[Input data]
Content starts

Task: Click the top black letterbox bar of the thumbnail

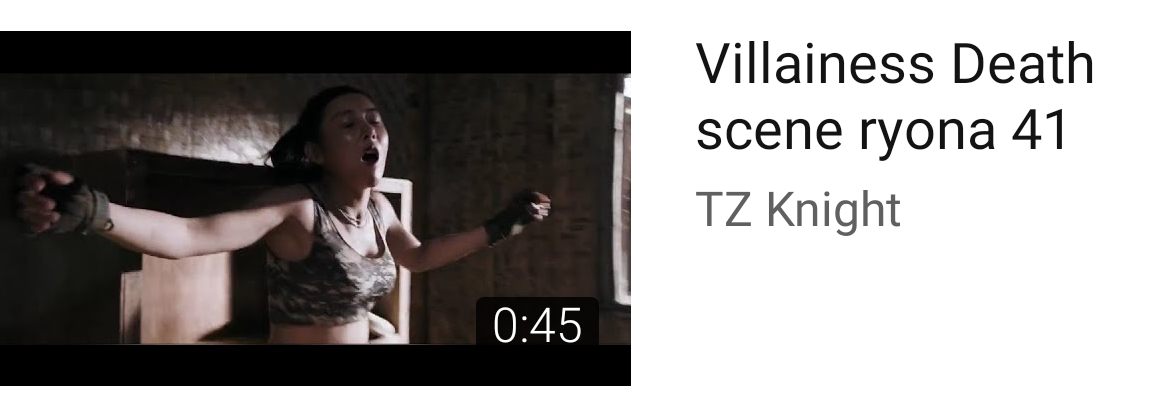Action: pos(315,52)
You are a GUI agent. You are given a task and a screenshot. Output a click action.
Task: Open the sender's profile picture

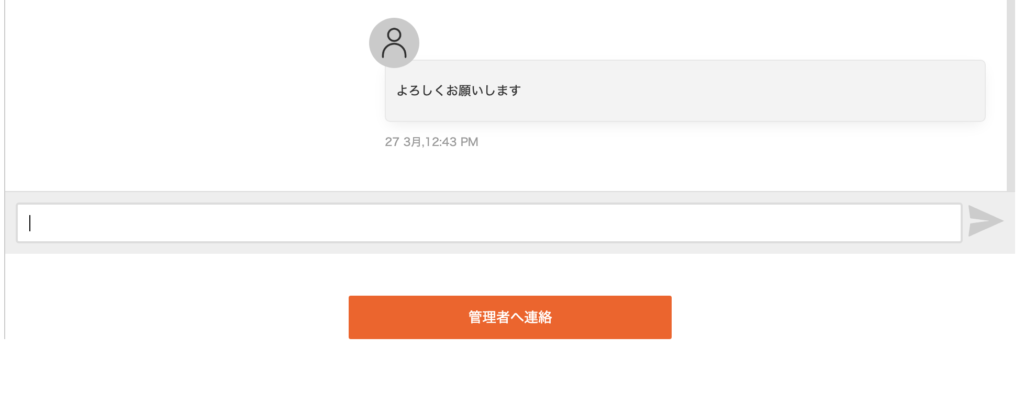click(x=394, y=43)
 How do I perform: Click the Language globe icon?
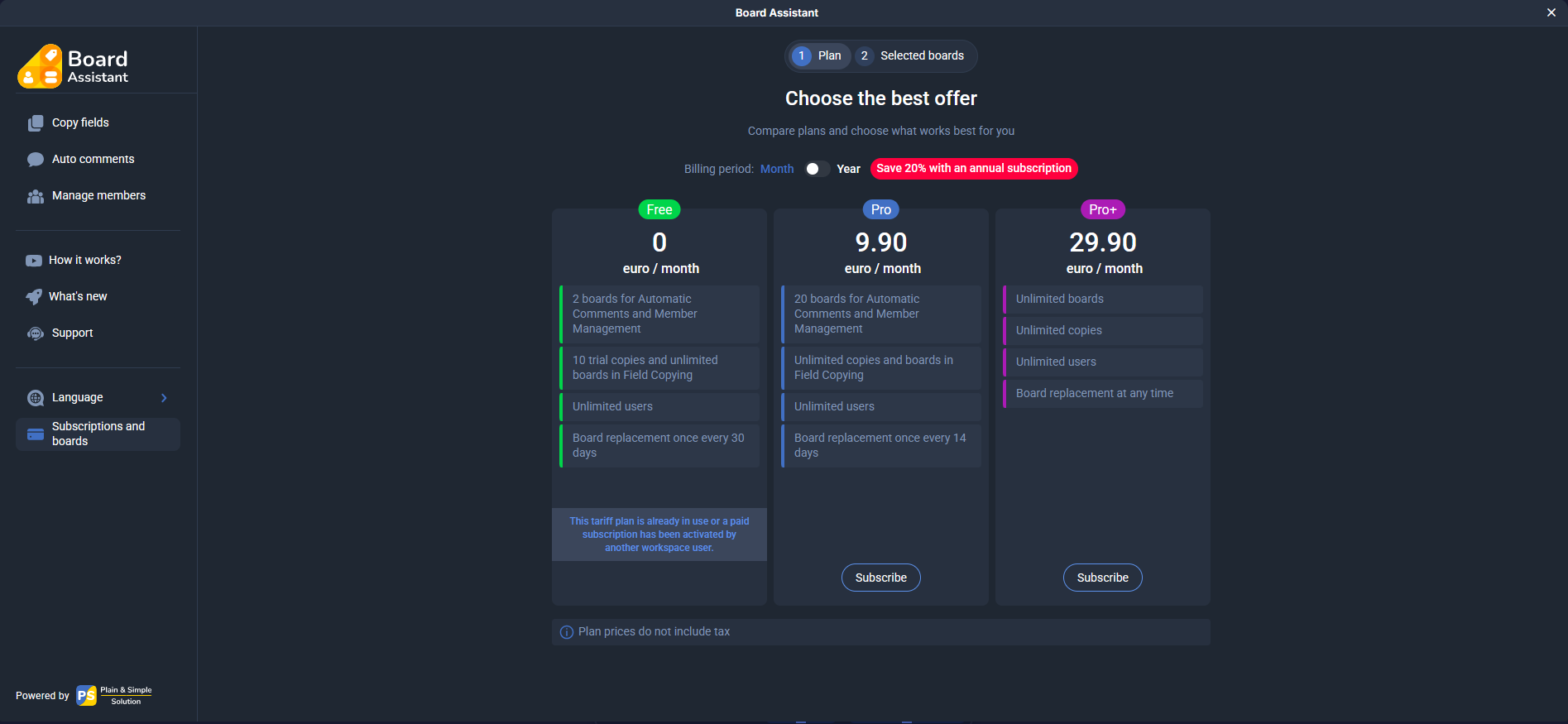tap(36, 398)
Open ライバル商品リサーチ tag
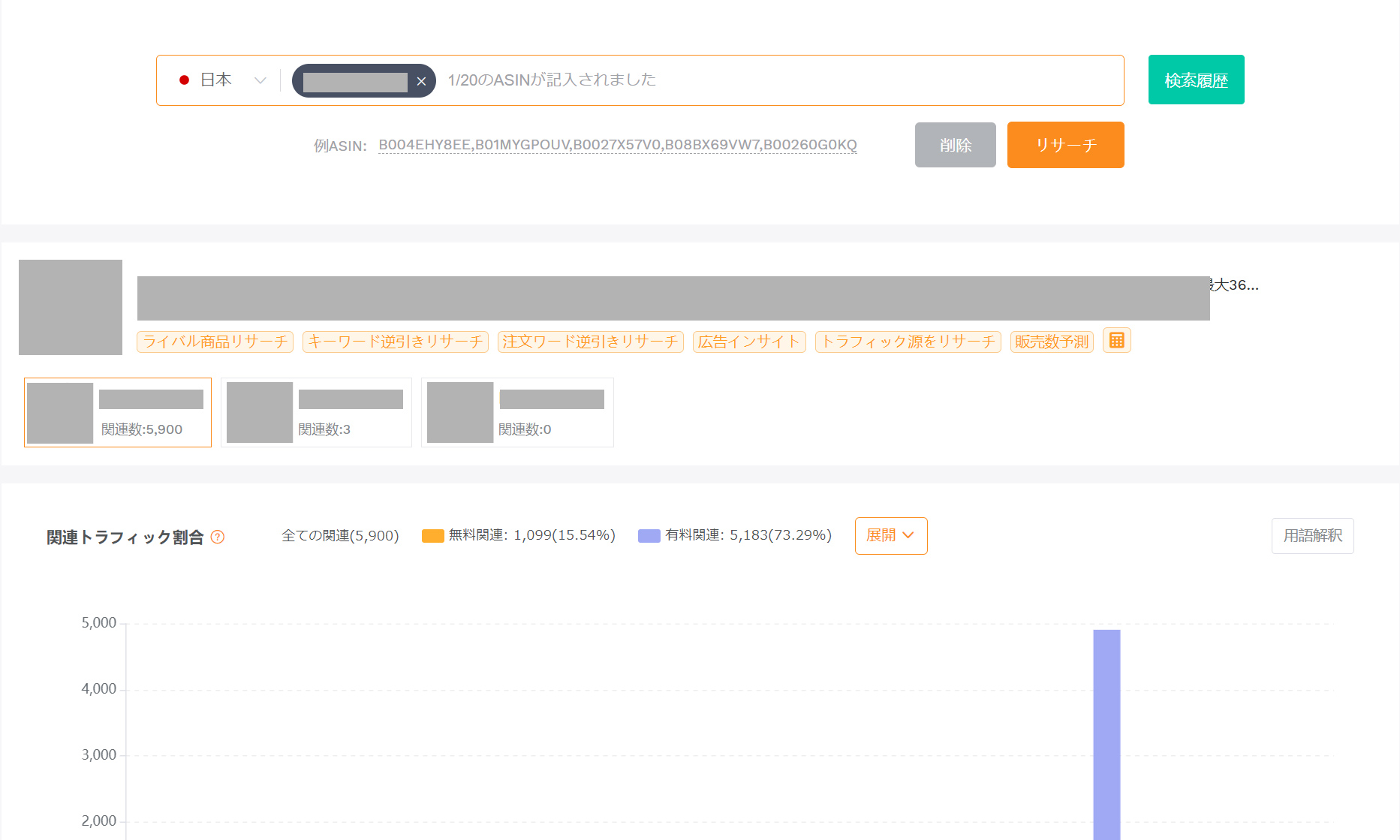The height and width of the screenshot is (840, 1400). pyautogui.click(x=215, y=342)
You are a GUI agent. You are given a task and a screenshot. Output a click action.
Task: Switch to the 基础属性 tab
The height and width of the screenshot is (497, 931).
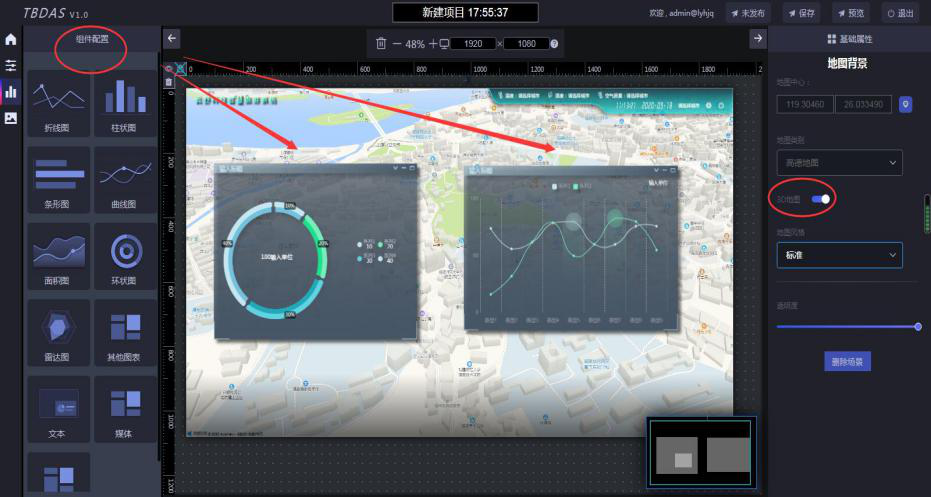(x=850, y=39)
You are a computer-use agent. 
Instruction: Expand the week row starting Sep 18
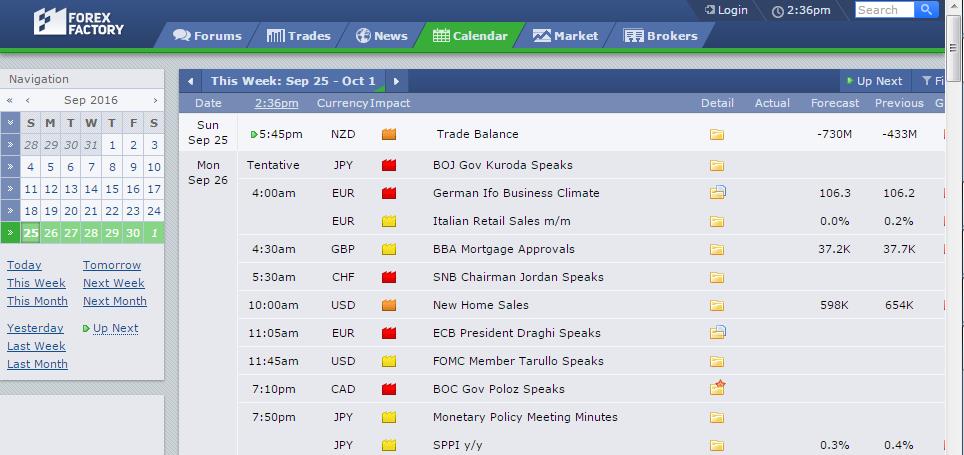(10, 211)
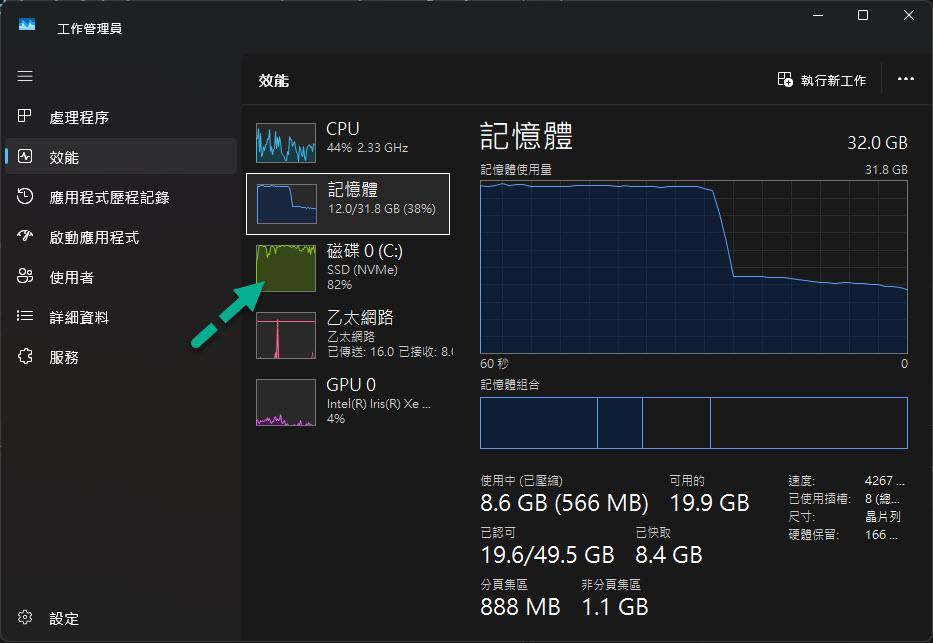Click the 處理程序 grid icon
Viewport: 933px width, 643px height.
click(x=26, y=117)
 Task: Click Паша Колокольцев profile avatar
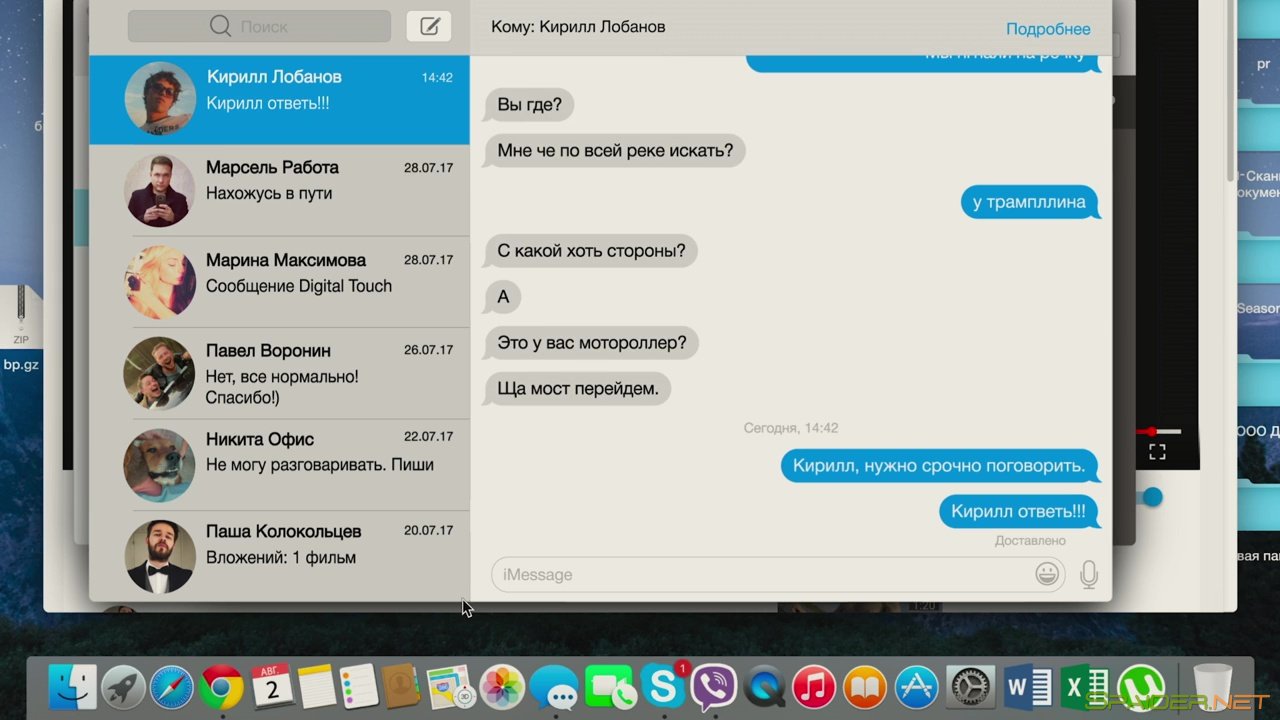tap(159, 555)
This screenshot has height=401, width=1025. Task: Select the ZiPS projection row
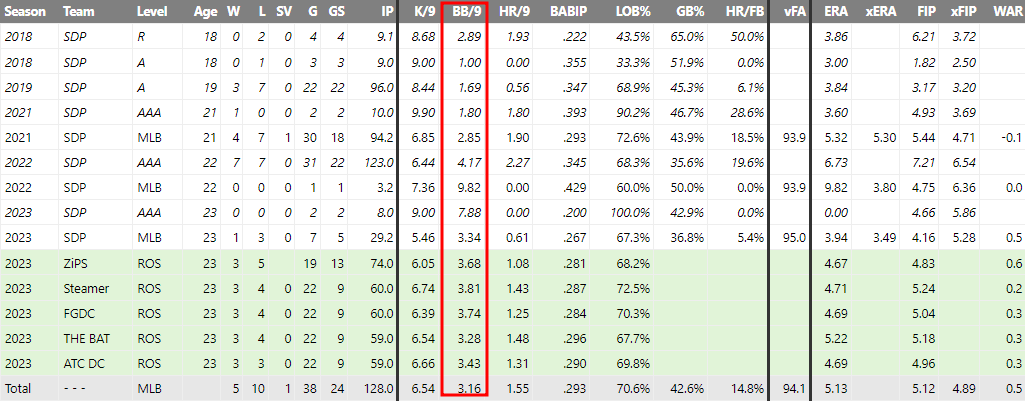pos(512,264)
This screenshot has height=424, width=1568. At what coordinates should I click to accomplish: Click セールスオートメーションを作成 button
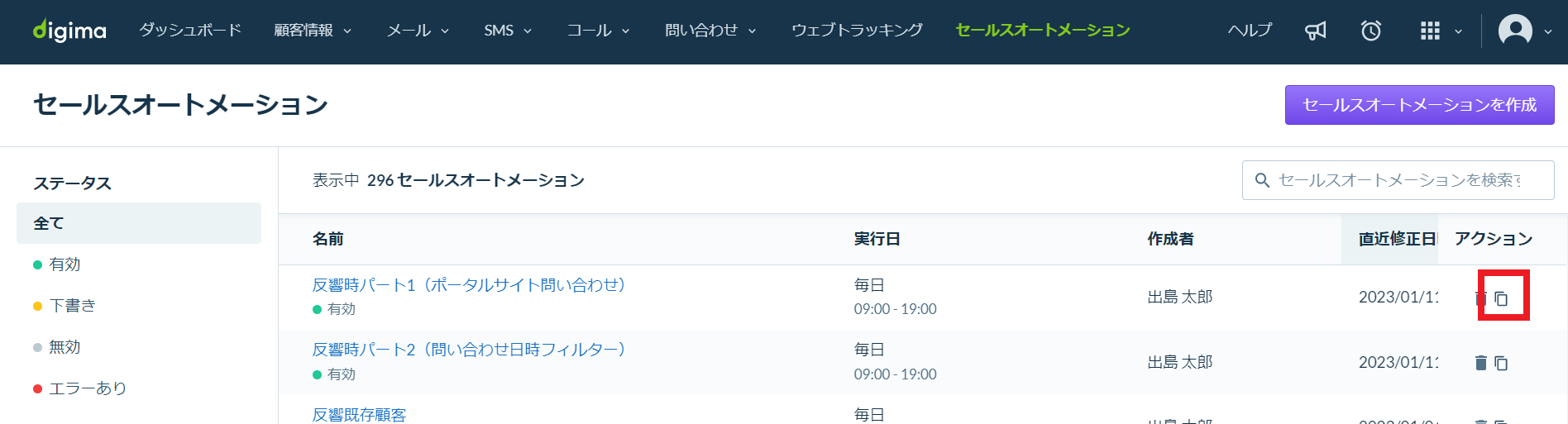point(1419,105)
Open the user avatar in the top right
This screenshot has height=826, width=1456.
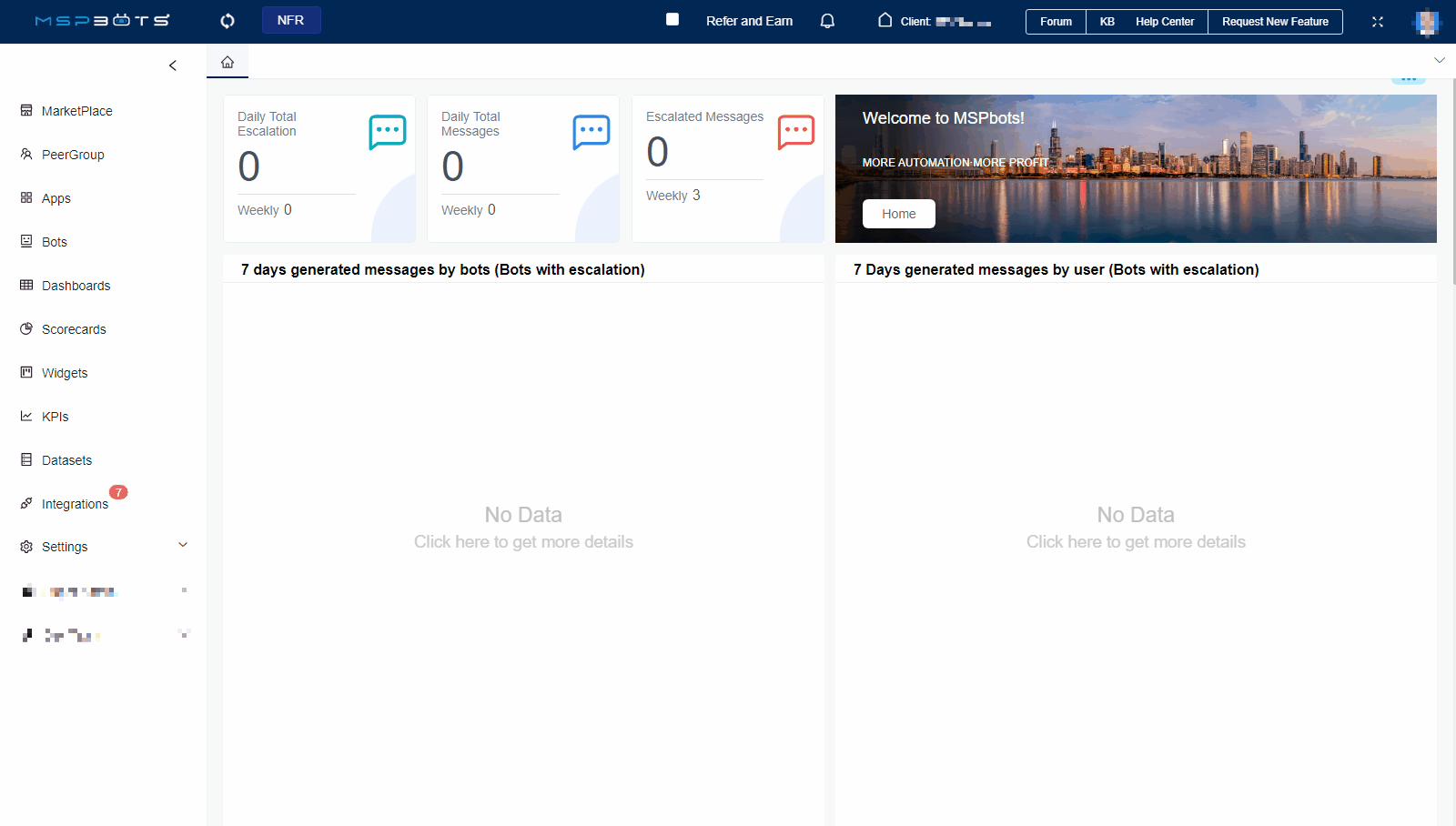(x=1426, y=22)

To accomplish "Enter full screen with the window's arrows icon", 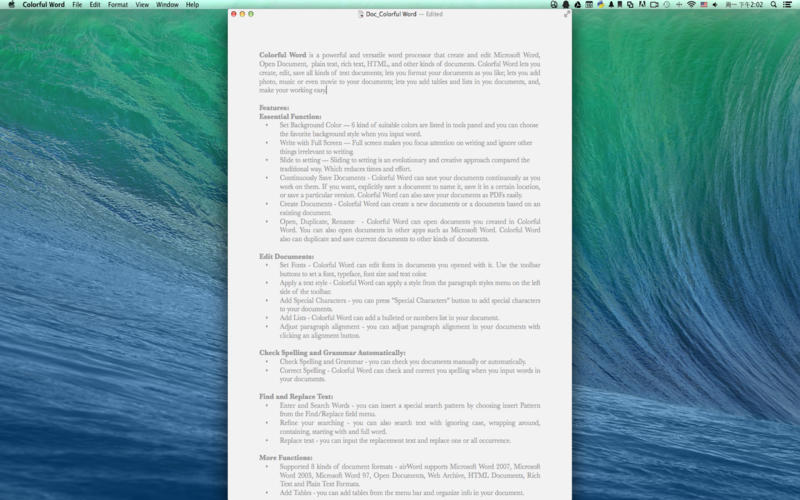I will click(567, 14).
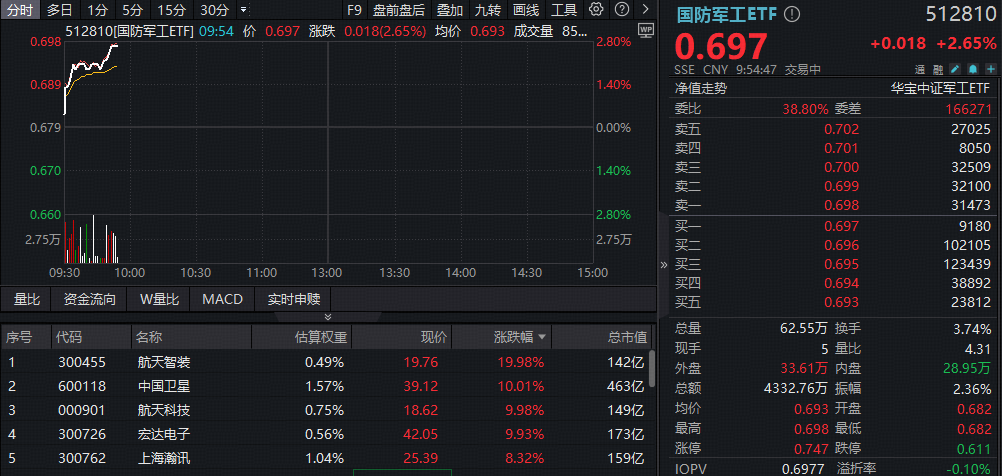The width and height of the screenshot is (1002, 476).
Task: Open chart settings gear icon
Action: click(597, 10)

Content ends

[What to produce]
Lines wanted from the entries above: the one with "The height and width of the screenshot is (497, 931).", the one with "Open the user avatar in the top right", and all lines between. Please copy them exactly, without the pictures and without anything else.

[Answer box]
The height and width of the screenshot is (497, 931).
(x=850, y=39)
You are a computer-use agent. 
Instruction: Expand the week row starting Sep 18
(10, 211)
Click the 處理程序 grid icon
Viewport: 933px width, 643px height.
click(x=26, y=117)
 Task: Click Паша Колокольцев profile avatar
tap(159, 555)
This screenshot has height=401, width=1025. Task: Select the ZiPS projection row
pos(512,264)
This screenshot has height=424, width=1568. At what coordinates should I click to accomplish: Click セールスオートメーションを作成 button
point(1419,105)
Open the user avatar in the top right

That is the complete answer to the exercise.